[WORK ORDER]: Without omitting anything, write out the listing below precisely.

[GIVEN DATA]:
_ _ _ _ _
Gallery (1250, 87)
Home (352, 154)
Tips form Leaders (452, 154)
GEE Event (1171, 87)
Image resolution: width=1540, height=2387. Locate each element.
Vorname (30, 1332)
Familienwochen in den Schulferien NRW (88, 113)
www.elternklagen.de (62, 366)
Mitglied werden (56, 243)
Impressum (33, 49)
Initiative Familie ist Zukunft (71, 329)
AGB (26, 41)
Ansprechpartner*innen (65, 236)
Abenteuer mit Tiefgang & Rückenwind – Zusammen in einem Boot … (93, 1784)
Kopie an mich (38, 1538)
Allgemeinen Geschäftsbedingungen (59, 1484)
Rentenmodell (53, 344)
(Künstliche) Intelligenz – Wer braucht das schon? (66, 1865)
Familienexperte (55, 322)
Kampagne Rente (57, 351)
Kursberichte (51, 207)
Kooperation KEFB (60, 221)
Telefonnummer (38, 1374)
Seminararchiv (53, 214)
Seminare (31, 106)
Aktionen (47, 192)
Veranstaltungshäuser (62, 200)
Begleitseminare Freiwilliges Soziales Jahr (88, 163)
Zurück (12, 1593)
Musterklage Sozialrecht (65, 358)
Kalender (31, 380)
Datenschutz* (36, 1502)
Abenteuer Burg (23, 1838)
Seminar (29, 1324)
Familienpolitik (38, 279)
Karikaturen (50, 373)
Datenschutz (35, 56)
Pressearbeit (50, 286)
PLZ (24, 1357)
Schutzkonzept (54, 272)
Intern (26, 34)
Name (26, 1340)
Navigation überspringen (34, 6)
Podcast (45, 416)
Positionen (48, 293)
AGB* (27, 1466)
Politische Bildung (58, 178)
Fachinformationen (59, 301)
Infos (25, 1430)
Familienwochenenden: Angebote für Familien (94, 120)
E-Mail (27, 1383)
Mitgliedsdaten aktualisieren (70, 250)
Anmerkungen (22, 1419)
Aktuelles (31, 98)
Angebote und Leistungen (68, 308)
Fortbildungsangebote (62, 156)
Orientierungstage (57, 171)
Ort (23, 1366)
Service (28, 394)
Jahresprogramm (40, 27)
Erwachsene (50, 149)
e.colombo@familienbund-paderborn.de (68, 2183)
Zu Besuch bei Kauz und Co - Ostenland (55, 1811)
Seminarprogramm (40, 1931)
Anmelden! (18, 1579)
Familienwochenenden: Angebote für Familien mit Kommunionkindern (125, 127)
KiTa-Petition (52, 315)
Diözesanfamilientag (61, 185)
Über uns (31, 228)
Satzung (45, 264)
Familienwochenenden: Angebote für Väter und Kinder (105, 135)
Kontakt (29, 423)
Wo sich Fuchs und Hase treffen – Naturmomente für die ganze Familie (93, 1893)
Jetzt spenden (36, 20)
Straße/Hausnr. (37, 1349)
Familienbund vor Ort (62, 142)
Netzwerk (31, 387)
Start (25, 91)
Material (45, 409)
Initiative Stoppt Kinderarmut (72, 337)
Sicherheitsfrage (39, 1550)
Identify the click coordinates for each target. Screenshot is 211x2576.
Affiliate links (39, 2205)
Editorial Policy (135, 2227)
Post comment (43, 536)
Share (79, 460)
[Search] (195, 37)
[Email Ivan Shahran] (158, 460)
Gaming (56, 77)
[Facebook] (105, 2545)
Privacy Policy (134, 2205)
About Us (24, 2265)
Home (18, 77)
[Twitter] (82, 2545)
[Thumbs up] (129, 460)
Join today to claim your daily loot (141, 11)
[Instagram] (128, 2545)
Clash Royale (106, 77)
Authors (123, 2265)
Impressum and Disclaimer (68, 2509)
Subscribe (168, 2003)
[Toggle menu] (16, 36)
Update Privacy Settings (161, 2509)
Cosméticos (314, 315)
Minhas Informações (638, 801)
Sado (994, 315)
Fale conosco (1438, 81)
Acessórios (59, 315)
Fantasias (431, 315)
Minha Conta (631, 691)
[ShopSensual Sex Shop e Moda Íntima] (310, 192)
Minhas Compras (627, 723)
_ _ _ _ _
[TASK ANSWER]:
Gallery (1250, 87)
Home (352, 154)
Tips form Leaders (452, 154)
GEE Event (1171, 87)
Image resolution: width=1540, height=2387. Locate each element.
Vorname (30, 1332)
Familienwochen in den Schulferien NRW (88, 113)
www.elternklagen.de (62, 366)
Mitglied werden (56, 243)
Impressum (33, 49)
Initiative Familie ist Zukunft (71, 329)
AGB (26, 41)
Ansprechpartner*innen (65, 236)
Abenteuer mit Tiefgang & Rückenwind – Zusammen in einem Boot … (93, 1784)
Kopie an mich (38, 1538)
Allgemeinen Geschäftsbedingungen (59, 1484)
Rentenmodell (53, 344)
(Künstliche) Intelligenz – Wer braucht das schon? (66, 1865)
Familienexperte (55, 322)
Kampagne Rente (57, 351)
Kursberichte (51, 207)
Kooperation KEFB (60, 221)
Telefonnummer (38, 1374)
Seminararchiv (53, 214)
Seminare (31, 106)
Aktionen (47, 192)
Veranstaltungshäuser (62, 200)
Begleitseminare Freiwilliges Soziales Jahr (88, 163)
Zurück (12, 1593)
Musterklage Sozialrecht (65, 358)
Kalender (31, 380)
Datenschutz* (36, 1502)
Abenteuer Burg (23, 1838)
Seminar (29, 1324)
Familienpolitik (38, 279)
Karikaturen (50, 373)
Datenschutz (35, 56)
Pressearbeit (50, 286)
PLZ (24, 1357)
Schutzkonzept (54, 272)
Intern (26, 34)
Name (26, 1340)
Navigation überspringen (34, 6)
Podcast (45, 416)
Positionen (48, 293)
AGB* (27, 1466)
Politische Bildung (58, 178)
Fachinformationen (59, 301)
Infos (25, 1430)
Familienwochenenden: Angebote für Familien (94, 120)
E-Mail (27, 1383)
Mitgliedsdaten aktualisieren (70, 250)
Anmerkungen (22, 1419)
Aktuelles (31, 98)
Angebote und Leistungen (68, 308)
Fortbildungsangebote (62, 156)
Orientierungstage (57, 171)
Ort (23, 1366)
Service (28, 394)
Jahresprogramm (40, 27)
Erwachsene (50, 149)
e.colombo@familienbund-paderborn.de (68, 2183)
Zu Besuch bei Kauz und Co - Ostenland (55, 1811)
Seminarprogramm (40, 1931)
Anmelden! (18, 1579)
Familienwochenenden: Angebote für Familien mit Kommunionkindern (125, 127)
KiTa-Petition (52, 315)
Diözesanfamilientag (61, 185)
Über uns (31, 228)
Satzung (45, 264)
Familienwochenenden: Angebote für Väter und Kinder (105, 135)
Kontakt (29, 423)
Wo sich Fuchs und Hase treffen – Naturmomente für die ganze Familie (93, 1893)
Jetzt spenden (36, 20)
Straße/Hausnr. (37, 1349)
Familienbund vor Ort (62, 142)
Netzwerk (31, 387)
Start (25, 91)
Material (45, 409)
Initiative Stoppt Kinderarmut (72, 337)
Sicherheitsfrage (39, 1550)
Identify the click coordinates for each target. Screenshot is 211x2576.
Affiliate links (39, 2205)
Editorial Policy (135, 2227)
Post comment (43, 536)
Share (79, 460)
[Search] (195, 37)
[Email Ivan Shahran] (158, 460)
Gaming (56, 77)
[Facebook] (105, 2545)
Privacy Policy (134, 2205)
About Us (24, 2265)
Home (18, 77)
[Twitter] (82, 2545)
[Thumbs up] (129, 460)
Join today to claim your daily loot (141, 11)
[Instagram] (128, 2545)
Clash Royale (106, 77)
Authors (123, 2265)
Impressum and Disclaimer (68, 2509)
Subscribe (168, 2003)
[Toggle menu] (16, 36)
Update Privacy Settings (161, 2509)
Cosméticos (314, 315)
Minhas Informações (638, 801)
Sado (994, 315)
Fale conosco (1438, 81)
Acessórios (59, 315)
Fantasias (431, 315)
Minha Conta (631, 691)
[ShopSensual Sex Shop e Moda Íntima] (310, 192)
Minhas Compras (627, 723)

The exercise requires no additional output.